This is a incredibly good point, and I think one that is lost on many people here (myself included!)
The 1000ft view.
First, the most obvious limiter is your winter volume. That’s definitely going to be your easiest gain. A very easy fix. Just do everything possible to inch up your winter training volume.
Maybe try a very simple approach of just beating your own winter volume from last year. I use monthly hours on Strava and a superb plug-in for Chrome called Elevate. It has a simple graph comparing yourself, to yourself.
If you want to be better than last year, you have to train harder, longer or smarter. Any combination works. It just has to be better than what you’ve previously done. You are competing with last years version of yourself, smash that fool.

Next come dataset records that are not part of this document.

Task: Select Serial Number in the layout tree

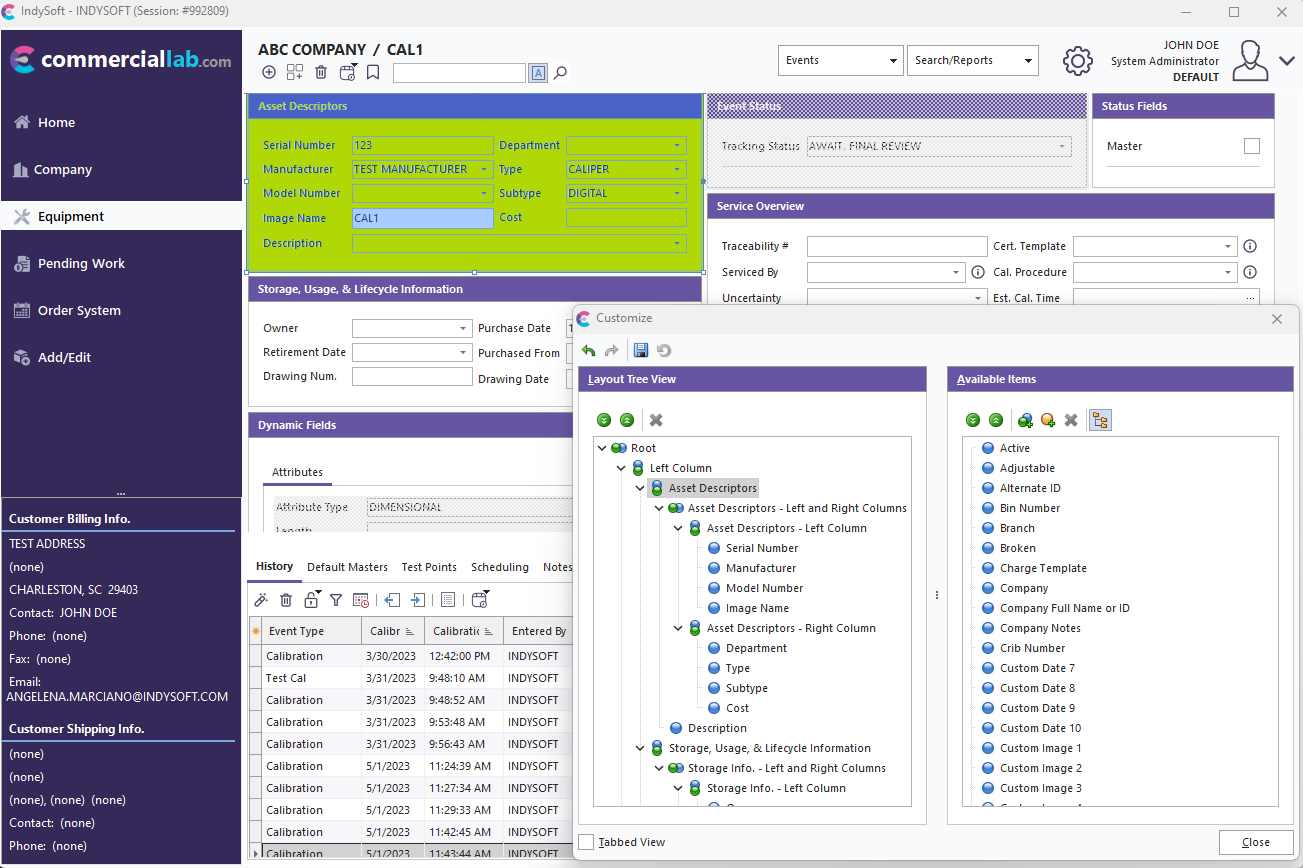Action: click(x=762, y=548)
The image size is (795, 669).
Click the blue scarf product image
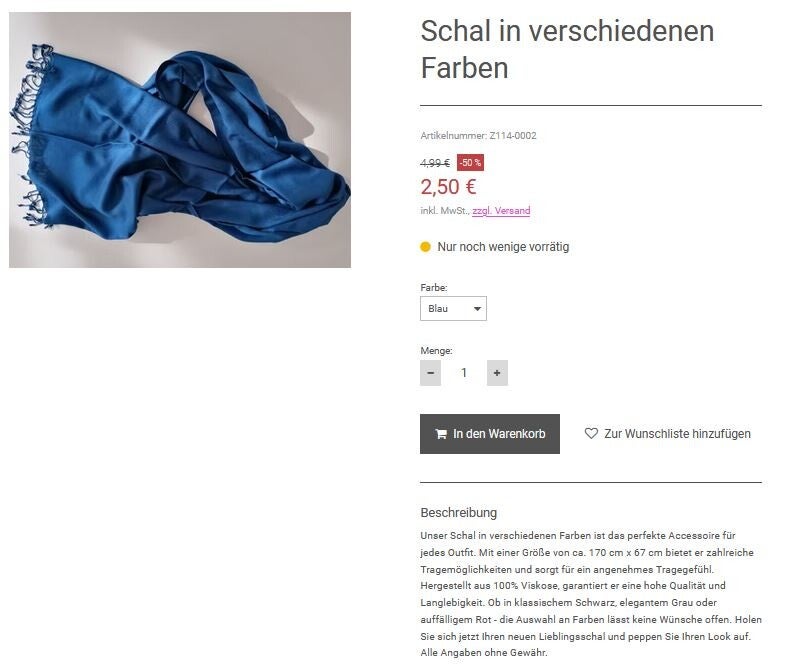pyautogui.click(x=179, y=140)
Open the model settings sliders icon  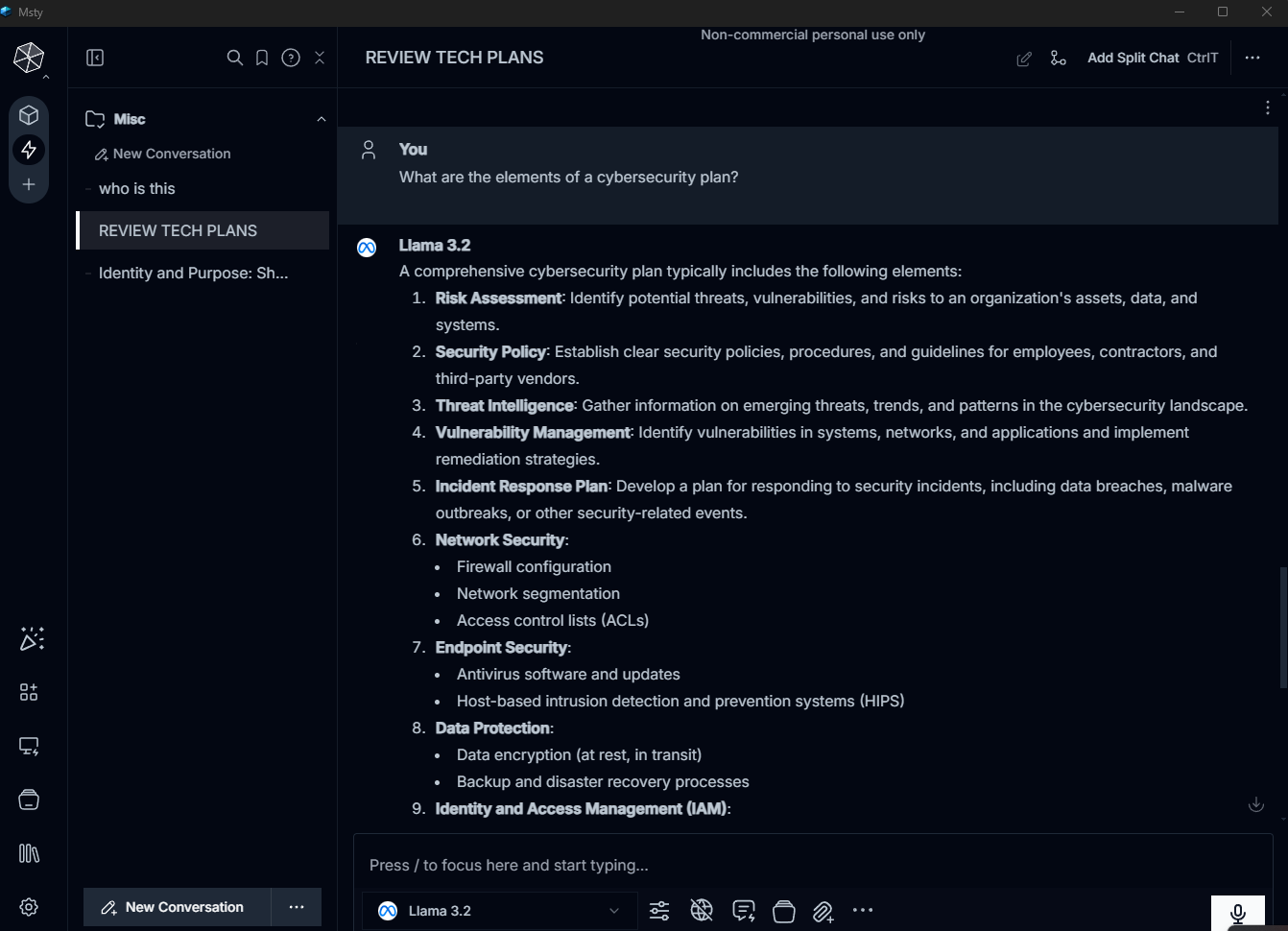pyautogui.click(x=659, y=911)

I’m certain that if you continue to train in the manner you’ve currently been training, but keep your winter hours higher, you’ll see improvement. If you make further improvements, for example, better distribution of training and better nutrition, you’ll improve further.
You’ll also be benefitting from already having the adaptions from your previous years of training. It’s basically a case of the rich getting richer.
The easiest option is literally what TrainerRoad often recommend. Just add more Z2 to your existing training. It could be as simple as adding just 15mins onto 4 workouts a week. There’s 1hr more aerobic training a week. Per year is the interesting bit, it’s 52hrs more. That’s substantial.
It’s my experience that many, if not virtually all amateur cyclists are lacking in base aerobic fitness. It can almost never be deep enough. It’s surprisingly more important in cyclocross than I previously understood. Having a well developed base aerobic system greatly effects the speed of your recovery between efforts.
This is almost the entire game in cyclocross. Punch, recovery, punch, sustain…repeat.
NEVER give up your group ride. This is supposed to be fun.
Hypothetically something like this for ‘general’ structure.
Monday - Rest
Tuesday - Z2 Longer workout, tempo intervals if feeling strong
Wednesday - Z2 Endurance
Thursday - Hard day, intervals, hard ride outside, whatever is relevant
Friday - Z2 Endurance or recovery day
Saturday - Z2 Endurance or recovery day
Sunday - Group ride, pick segments, race, sprint, attack, have fun, go nuts
You be the judge on what day you choose for recovery day, Friday or Saturday. Base it on weather, fatigue, goals, life stuff, everything. You should be well rested for your group ride. It’s one of only two key hard days per week. Your other hard day is either Tuesday or Thursday. You’ll be well rested on Monday after a day off. However, it is not far removed from Sunday’s group ride. You need to experiment with either day. Also, when you are feeling strong and well recovered, you could add an additional hard day occasionally. Be careful with this though.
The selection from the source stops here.